A piece in today’s Albany Times-Union by Michael C. Brannigan talks about road rage, and incivility. He says that experts estimate there are 200 billion hostile exchanges annually among U.S. motorists.
Really? That works out to about two per day for every man, woman, and child. Maybe it depends on how you define “hostile exchange.” (We sometimes similarly hear about “studies” showing that some shocking percentage of wives suffer domestic violence. If you delve into the details it turns out that such studies count raising one’s voice as “violence.”)
I’ve actually rarely encountered what I’d call “road rage.” Maybe a little “road annoyance” now and then, but not rage. Meantime, I do often drive a route where a certain turn is normally impossible unless another driver lets me cut in. And someone always does, literally within seconds.
Why does that happen? It’s a small sacrifice for the other driver, yet why do it for a stranger?
The implicit idea is that if he does it for me today, someone else will do it for him tomorrow. Every time this happens, I recall Anne Frank’s writing “in spite of everything, I still believe people are good at heart.”

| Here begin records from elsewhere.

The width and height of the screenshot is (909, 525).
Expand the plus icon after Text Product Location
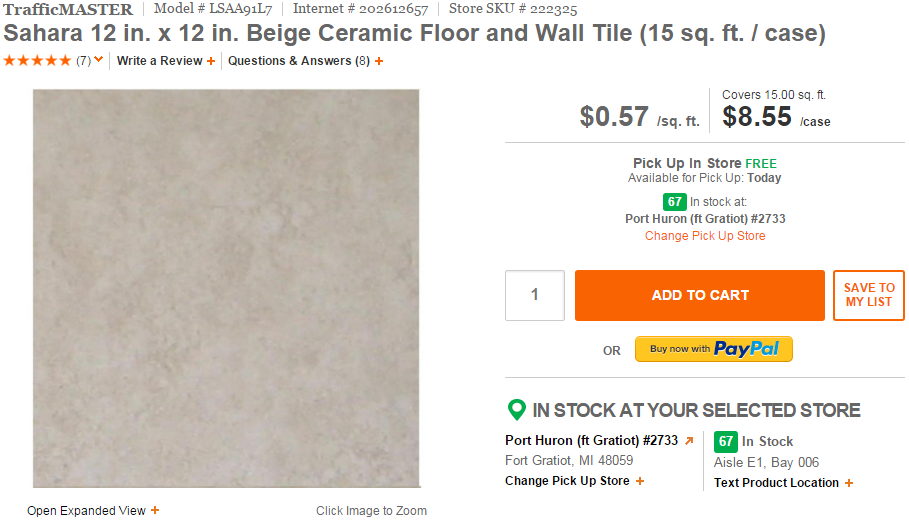pyautogui.click(x=849, y=483)
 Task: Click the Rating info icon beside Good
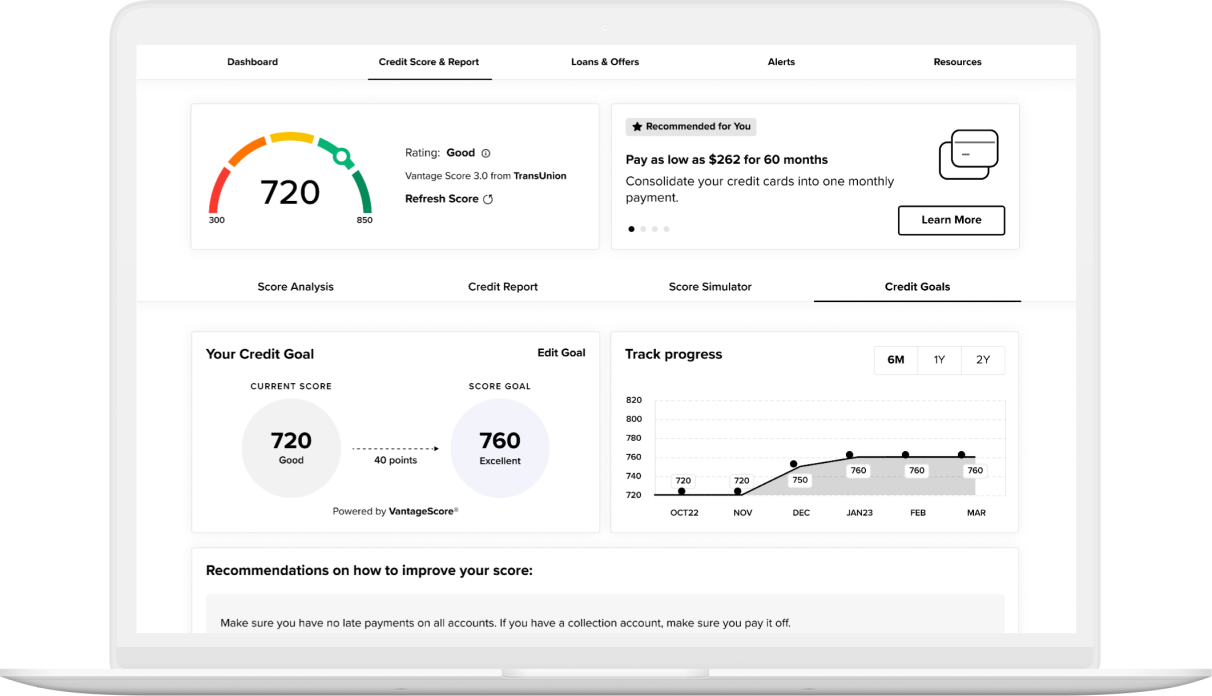[486, 153]
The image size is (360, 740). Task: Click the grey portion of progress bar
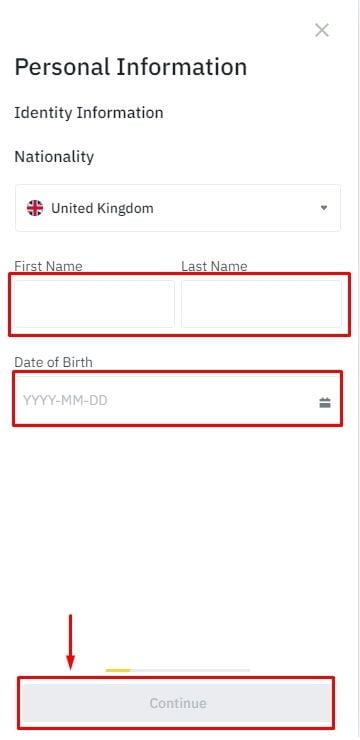tap(190, 670)
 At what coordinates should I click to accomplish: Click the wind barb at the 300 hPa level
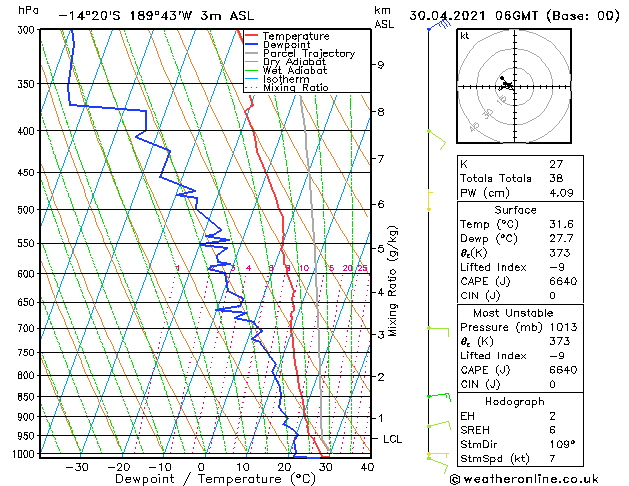click(437, 27)
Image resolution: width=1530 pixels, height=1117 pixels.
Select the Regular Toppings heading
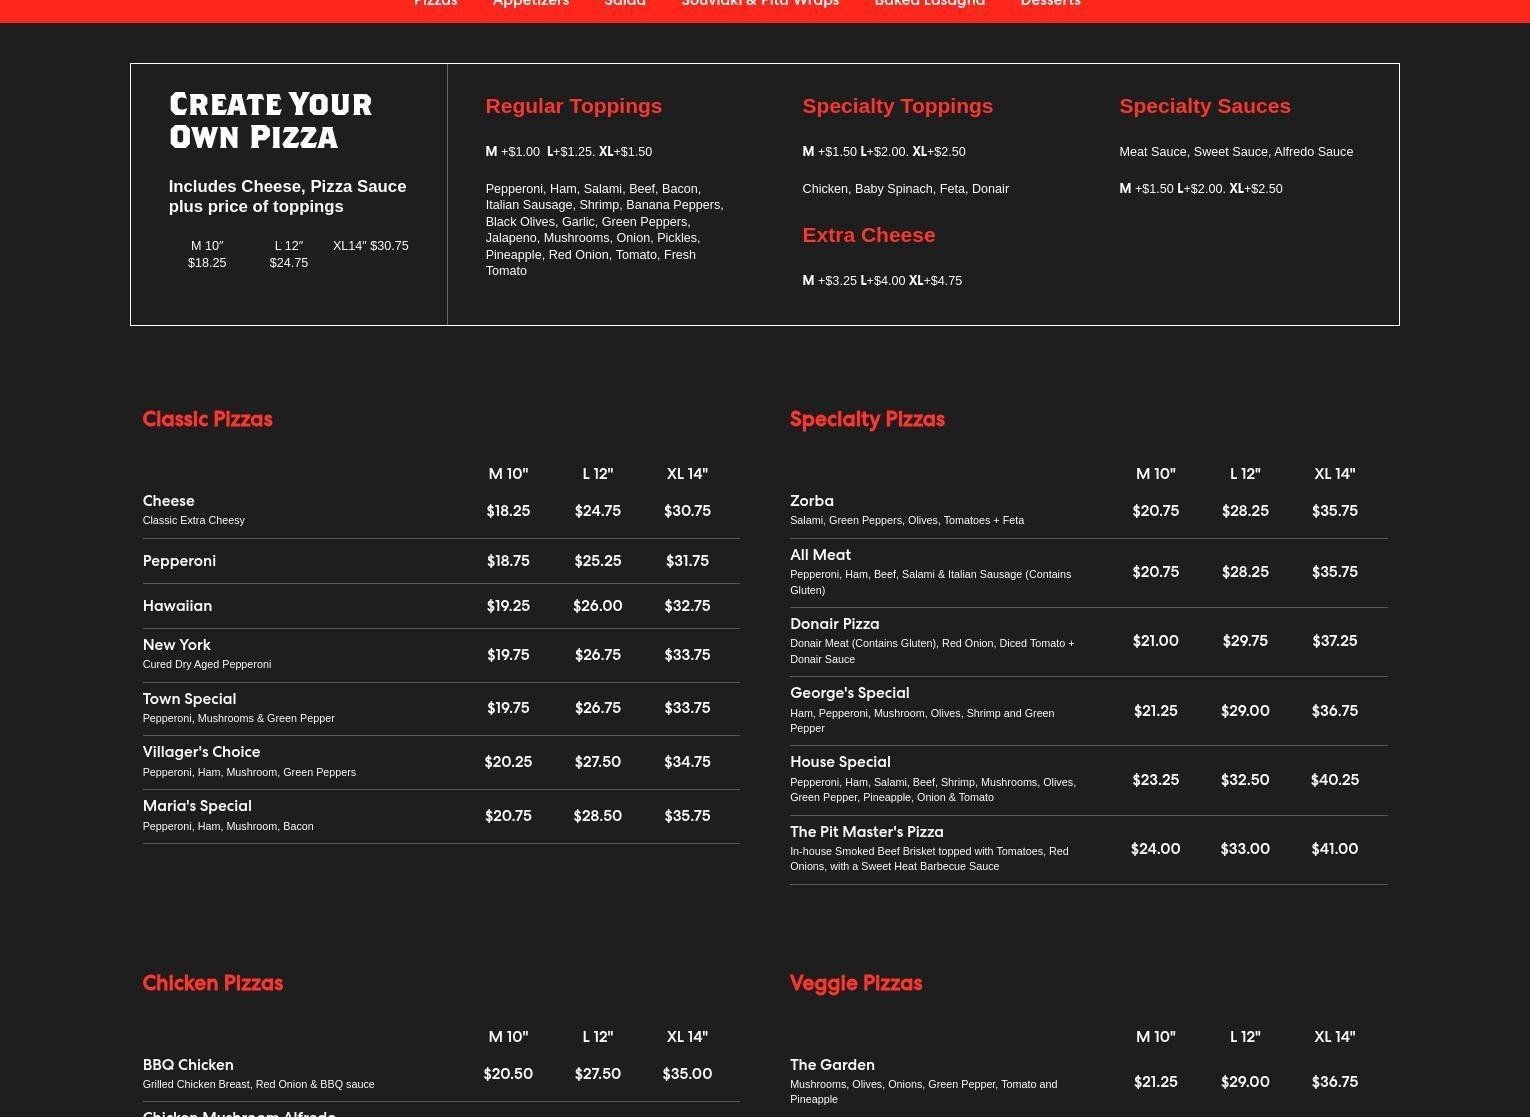573,106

Road behavior is a actually a perfect microcosm of the larger society. The rules of the road impede completing our trips as fast as possible. Yet we voluntarily follow those rules practically 100 per cent of the time, because we know that otherwise the whole system would fail, serving no one’s interests. It’s awesome testimony to human rationality and social cooperativeness to see cars zipping along at high speeds in complex traffic patterns with rarely a mishap. And when one occurs, is there a fight? No—usually, a polite exchange of insurance information!